Figure 1.

SIRPαFc treatment eliminates leukemia stem cells in primary acute myeloid leukemia xenografts. (A) Schematic illustrating the experimental protocol used for in vivo drug testing. (B), (D) Representative flow cytometric analysis of human CD45⁺CD33⁺ acute myeloid leukemia (AML) engraftment in the injected femur of mice transplanted with a representative responder sample (AML19) (B) or a representative partial responder sample (AML26) (D) and treated with control IgG (top panels) or SIRPαFc (bottom panels). (C), (E) Summary of human AML engraftment in the injected femur and non-injected bones of mice treated with control IgG or SIRPαFc, as determined by flow cytometry.

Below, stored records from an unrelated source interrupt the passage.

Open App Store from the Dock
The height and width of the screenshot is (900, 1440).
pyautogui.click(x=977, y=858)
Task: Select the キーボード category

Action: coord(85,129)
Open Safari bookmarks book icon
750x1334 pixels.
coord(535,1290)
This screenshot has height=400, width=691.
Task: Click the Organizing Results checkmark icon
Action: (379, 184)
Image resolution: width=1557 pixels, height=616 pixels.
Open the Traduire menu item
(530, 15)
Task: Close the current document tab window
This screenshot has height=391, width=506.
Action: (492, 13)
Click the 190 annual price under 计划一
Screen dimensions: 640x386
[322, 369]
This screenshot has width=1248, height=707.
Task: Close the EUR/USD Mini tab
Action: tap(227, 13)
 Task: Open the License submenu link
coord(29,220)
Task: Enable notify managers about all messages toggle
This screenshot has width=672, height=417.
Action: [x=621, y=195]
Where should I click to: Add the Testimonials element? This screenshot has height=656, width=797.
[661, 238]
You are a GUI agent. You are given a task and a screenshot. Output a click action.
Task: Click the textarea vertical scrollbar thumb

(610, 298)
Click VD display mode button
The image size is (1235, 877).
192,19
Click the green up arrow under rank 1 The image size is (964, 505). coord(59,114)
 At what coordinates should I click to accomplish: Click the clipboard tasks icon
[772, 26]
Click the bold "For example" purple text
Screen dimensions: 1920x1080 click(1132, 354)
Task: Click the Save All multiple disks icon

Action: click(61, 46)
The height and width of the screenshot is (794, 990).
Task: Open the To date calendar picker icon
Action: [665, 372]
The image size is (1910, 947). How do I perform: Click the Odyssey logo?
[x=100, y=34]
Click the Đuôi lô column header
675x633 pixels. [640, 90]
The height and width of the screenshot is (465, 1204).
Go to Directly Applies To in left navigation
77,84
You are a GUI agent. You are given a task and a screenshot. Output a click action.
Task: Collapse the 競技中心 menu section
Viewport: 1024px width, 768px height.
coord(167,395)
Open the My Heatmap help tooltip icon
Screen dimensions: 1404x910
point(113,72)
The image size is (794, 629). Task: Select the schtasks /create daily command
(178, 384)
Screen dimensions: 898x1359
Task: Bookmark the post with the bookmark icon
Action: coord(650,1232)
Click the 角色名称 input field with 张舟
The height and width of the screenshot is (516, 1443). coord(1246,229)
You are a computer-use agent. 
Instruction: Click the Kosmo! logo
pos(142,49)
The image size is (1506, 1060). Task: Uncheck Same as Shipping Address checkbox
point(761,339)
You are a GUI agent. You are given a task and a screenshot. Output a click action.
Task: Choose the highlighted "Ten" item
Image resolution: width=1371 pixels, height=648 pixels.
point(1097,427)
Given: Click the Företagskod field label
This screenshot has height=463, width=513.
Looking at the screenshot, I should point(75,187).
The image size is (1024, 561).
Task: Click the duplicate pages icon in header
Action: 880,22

Three representative responder samples are shown in (C) and the non-responder (AML32) and two representative partial responder samples (AML26, AML27) are shown in (E), (F-G) Summary of human AML engraftment in the injected femurs of untreated secondary recipient mice 12 weeks after transplantation of indicated doses of AML cells pooled after harvesting from injected femurs (RF) or non-injected bone marrow (BM) of primary mice treated with control IgG or SIRPαFc, as determined by flow cytometry. A representative partial responder (AML28) is shown in (F) and the non-responder (AML32) is shown in (G). Each symbol represents one mouse. Bars indicate mean values. I.F.: intrafemoral; I.P.: intraperitoneal; *P≤ 0.05; **P≤ 0.01; ***P≤ 0.001; ****P≤ 0.0001.